START DOCUMENT EXTRACT
Sunday, 30 December 2007

An adventure.

Digg this

Somehow Jim has managed to break the scales. They are happy to admit that I have applied pressure, lighting up their display in the normal manner, but they refuse to register my weight as anything more or less than 0lbs. This cannot be right. I only bought the first set of scales back in June and I had to replace them soon after that as well.

She doesn't know how she broke them, but I am now in serious trouble.

I get dressed quickly and head out to the Range, which is the closest source of weight-measuring apparatus I know of. Sadly the Range has an opening time of 1030hrs and I have an expected opening time which falls far sooner. It's a ten minute walk to Boots, but it takes more like 15 with stomach cramps.

Of course, Boots doesn't open until 1100hrs. Bum! Back to the Range.

I am sitting on the railings outside the Range and people are starting to arrive. I have never really hung around outside a non-essential store in this way and I am amused by the kind of clientèle who do. The highlight for me was the elderly lady who just kept complaining to the rest of us that "I was told ten." I am utterly at a loss to explain why she keeps telling us this, in stark contrast to the large 10:30 sign in the door, but it seems to keep her from dissolving in her rage.

Eventually we are allowed in and I weigh myself on some very expensive digital scales at a frankly shocking 202.6lbs. Sadly I am not out of the woods yet.

The gents is out of order. There is a padlock on the door.
END DOCUMENT EXTRACT
START PROVIDED RECORDS
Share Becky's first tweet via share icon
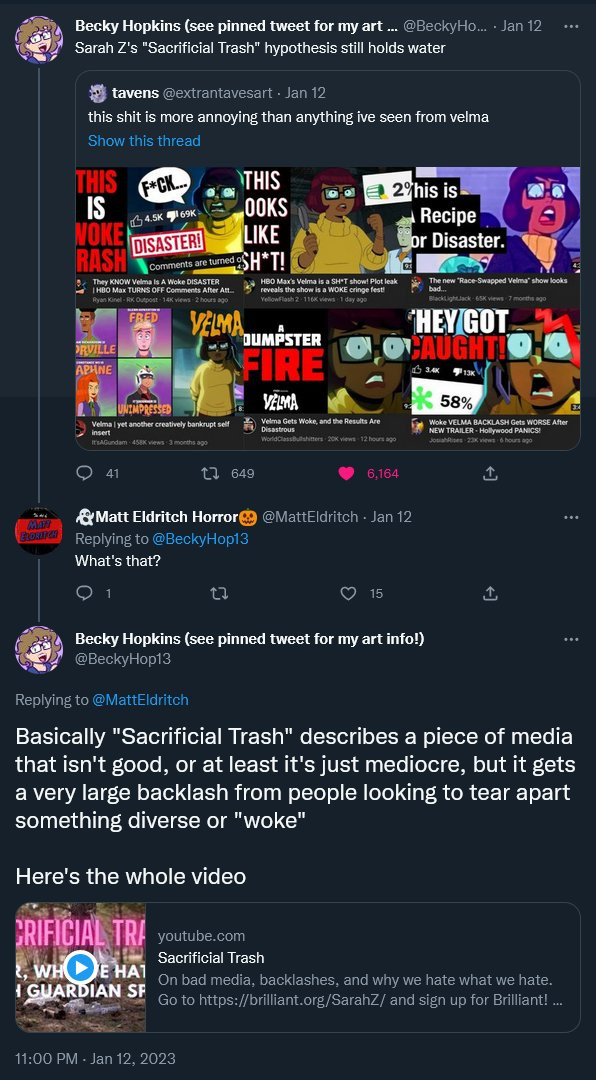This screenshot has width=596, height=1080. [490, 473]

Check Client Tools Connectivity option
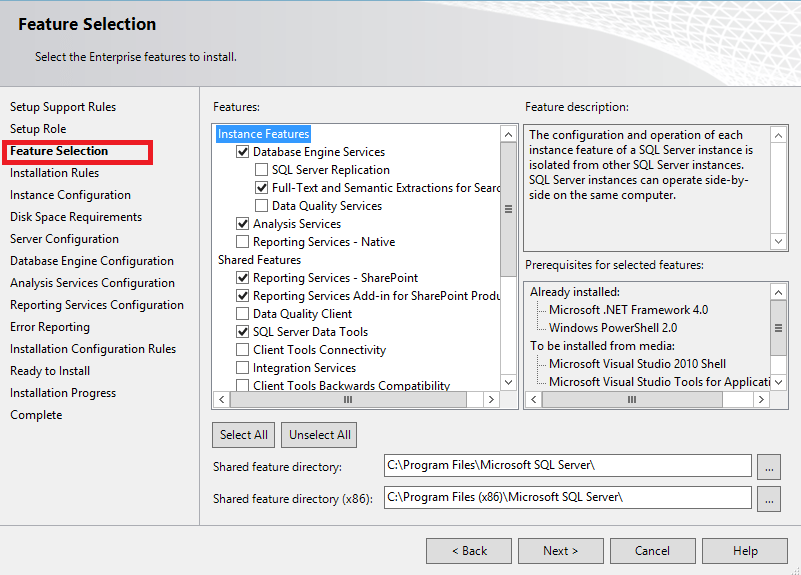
END PROVIDED RECORDS
START PROVIDED RECORDS
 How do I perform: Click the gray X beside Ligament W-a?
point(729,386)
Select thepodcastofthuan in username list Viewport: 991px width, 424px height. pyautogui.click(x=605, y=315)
END PROVIDED RECORDS
START PROVIDED RECORDS
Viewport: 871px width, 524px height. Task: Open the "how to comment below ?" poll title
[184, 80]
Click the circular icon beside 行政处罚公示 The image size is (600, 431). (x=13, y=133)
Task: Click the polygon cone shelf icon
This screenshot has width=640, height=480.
END PROVIDED RECORDS
### QUESTIONS ON THE MATERIAL
**A)** In the blog post about the broken scales, what weight do the digital scales at the Range show?
**B)** List every time of day mentioned in the blog post about the broken scales, and say what each one refers to.
**C)** Carry on the blog post about the broken scales from its final line.

### ANSWERS BY ITEM
**A)** 202.6lbs

**B)**
1030hrs: the Range's opening time
1100hrs: the time Boots opens
ten: what the elderly lady says she was told
10:30: the large sign in the Range's door

**C)**
Now I am not a man to be got down by these things and I spare not one second on the morality of my actions, before I charge to the disabled facilities, drop my trousers and sit. What it was that made me reach for a piece of paper before attending to the deed I do not know, but I can only thank the Lord that I did so. Pinching it off before it can escape I re-dress and leave - things are getting desperate now.

One thing I will say for Matalan: their customers have good bladder and bowel control - not a single lavatory in the place.

Thankfully, despite not being able to get hold of medicines or nik-naks, the residents of Exeter are able to go ten pin bowling whatever the hour of the morning.

I am having a poo

The facilities are not bad, although there is no soap in the dispenser, and I make my way back to the Range to weigh myself at 200.8lbs

I have also arranged for a painter and decorator, whom I am related to, to come on Wednesday and do some work (Yay!) and am now going to take the old scales back to Boots with a fearful level of complaint in my heart.

In other news, Harry the hamster went back to his owners' last night, which has left my bedroom eerily silent.